RECORDS FOR THIS TASK:
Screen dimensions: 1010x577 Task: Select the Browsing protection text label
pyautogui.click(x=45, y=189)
* * *
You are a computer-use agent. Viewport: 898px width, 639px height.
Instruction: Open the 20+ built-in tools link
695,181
---
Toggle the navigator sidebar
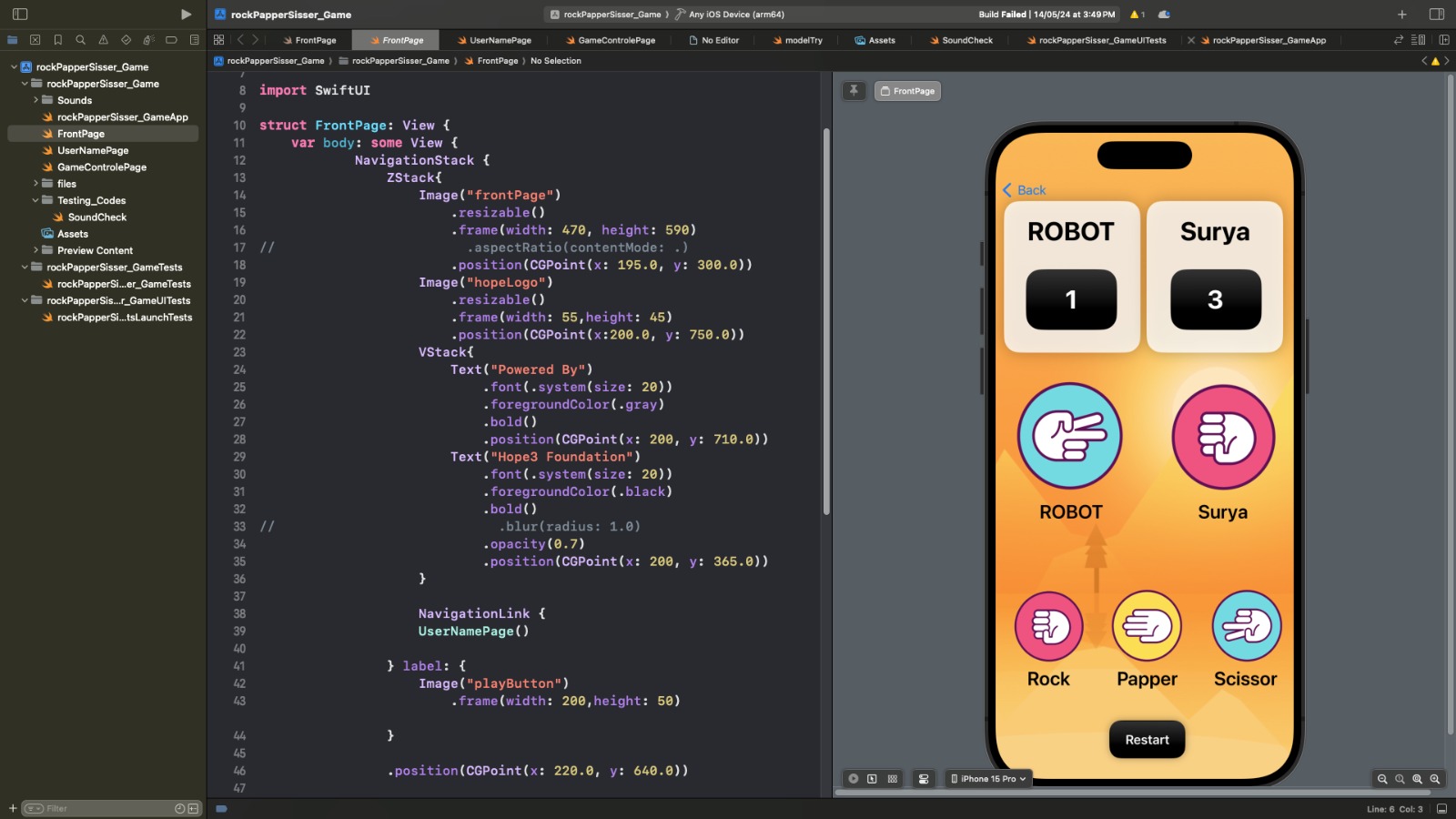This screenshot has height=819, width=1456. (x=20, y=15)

EXERCISE:
Output as a numbered list the lines of the material from the line with "Screen dimensions: 1010x577" to the line with "pyautogui.click(x=45, y=189)", both included, leaving out any blank lines.

SOLUTION BELOW:
1. Screen dimensions: 1010x577 Task: Select the Browsing protection text label
2. pyautogui.click(x=45, y=189)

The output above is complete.